Aprueban beneficios arancelarios para la importación sin carácter comercial de alimentos y otros productos

 Se aprueban beneficios arancelarios a las importaciones no comerciales que realizan las personas naturales, de alimentos, aseos, medicamentos e insumos médicos, por la vía de pasajeros como equipaje acompañado, sin límite de valor de importación, así como a la importación de las plantas eléctricas

Foto: Ministerio de Finanzas y Precios

En respuesta a las necesidades de la población y como parte de la atención permanente a la situación económica del país, los Ministerios de Finanzas y Precios, Salud Pública y la Aduana General publicaron en la Gaceta Oficial de la República de Cuba un conjunto de resoluciones que eliminan, de manera unificada, barreras arancelarias y sanitarias para la importación sin fines comerciales de alimentos, medicamentos, artículos de aseo y plantas eléctricas. 

Según la Resolución 9/2026 del Ministerio de Finanzas y Precios (MFP), se autoriza de manera excepcional: 

· Equipaje acompañado: Importación sin límite de valor ni peso de alimentos, productos de aseo, medicamentos e insumos médicos, totalmente exenta de impuestos.

· Equipaje no acompañado: Importación de los mismos productos hasta un límite de 500 USD en valor o su equivalente en peso (hasta 50 kg).

· Envíos aéreos, marítimos y postales: Se incrementa el límite de valor de 200 a 500 USD para importaciones no comerciales en general. Para envíos que contengan exclusivamente alimentos, aseo, medicamentos e insumos médicos, se establece una franquicia especial de 200 USD o 20 kg libres de impuestos. 

SOBRE LA IMPORTACIÓN DE MEDICAMENTOS E INSUMOS MÉDICOS 

La disposición se complementa con lo emitido en la Resolución 4/2026 del Ministerio de Salud Pública (Minsap), que autoriza y avala desde el punto de vista sanitario la importación de medicamentos en envases originales e insumos médicos especificados, bajo los mismos parámetros de la norma anterior. 

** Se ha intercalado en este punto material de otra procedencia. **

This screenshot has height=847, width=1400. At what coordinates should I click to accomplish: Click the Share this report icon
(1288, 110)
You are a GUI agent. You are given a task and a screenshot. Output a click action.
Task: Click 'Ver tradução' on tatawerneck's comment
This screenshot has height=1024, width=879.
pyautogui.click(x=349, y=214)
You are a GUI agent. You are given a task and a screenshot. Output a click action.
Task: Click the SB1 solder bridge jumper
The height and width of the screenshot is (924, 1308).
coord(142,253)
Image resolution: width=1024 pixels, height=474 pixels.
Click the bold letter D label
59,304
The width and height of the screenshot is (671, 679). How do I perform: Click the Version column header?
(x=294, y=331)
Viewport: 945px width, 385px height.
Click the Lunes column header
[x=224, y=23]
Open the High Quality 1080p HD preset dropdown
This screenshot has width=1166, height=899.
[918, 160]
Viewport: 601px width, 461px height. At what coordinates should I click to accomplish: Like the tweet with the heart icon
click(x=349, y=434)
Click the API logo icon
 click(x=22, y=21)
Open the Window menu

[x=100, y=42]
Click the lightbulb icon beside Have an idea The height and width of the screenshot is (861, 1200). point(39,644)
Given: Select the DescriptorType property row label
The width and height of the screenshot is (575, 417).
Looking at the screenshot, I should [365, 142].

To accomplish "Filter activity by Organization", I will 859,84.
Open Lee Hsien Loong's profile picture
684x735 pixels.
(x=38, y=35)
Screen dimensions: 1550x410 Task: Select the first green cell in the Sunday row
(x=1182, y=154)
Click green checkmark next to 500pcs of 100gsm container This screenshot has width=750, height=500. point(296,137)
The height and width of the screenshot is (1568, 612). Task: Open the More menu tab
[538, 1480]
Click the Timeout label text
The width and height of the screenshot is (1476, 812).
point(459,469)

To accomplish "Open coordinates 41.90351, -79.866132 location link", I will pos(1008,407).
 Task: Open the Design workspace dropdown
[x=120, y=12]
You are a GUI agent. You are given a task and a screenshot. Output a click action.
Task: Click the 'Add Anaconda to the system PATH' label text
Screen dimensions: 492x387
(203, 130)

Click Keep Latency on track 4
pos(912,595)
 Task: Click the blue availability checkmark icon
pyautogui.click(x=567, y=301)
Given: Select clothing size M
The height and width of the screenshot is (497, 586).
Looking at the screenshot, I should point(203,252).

SOBRE LA IMPORTACIÓN DE PLANTAS ELÉCTRICAS 

En el ámbito energético, la Resolución 10/2026 del MFP permite la importación de plantas eléctricas con potencia superior a 900 vatios, por encima de los límites ordinarios para envíos. Al valor excedente que corresponda gravar se le aplicará la tarifa arancelaria general del 30%. 

APLICACIÓN ADUANERA 

Para garantizar una aplicación uniforme en frontera, la Aduana General de la República dispuso la suspensión de la tabla de valoración anterior y la implementación de una nueva. Esta determinará la valoración por peso y la liquidación del impuesto aduanero para los productos clasificados como alimentos, aseo, medicamentos e insumos médicos importados sin fin comercial por personas naturales mediante envíos marítimos, aéreos y postales, alineándose con los límites establecidos por el MFP y eliminando posibles contradicciones en los puestos de control. 

Estas medidas entrarán en vigor de forma unificada a partir del 1 de febrero de 2026.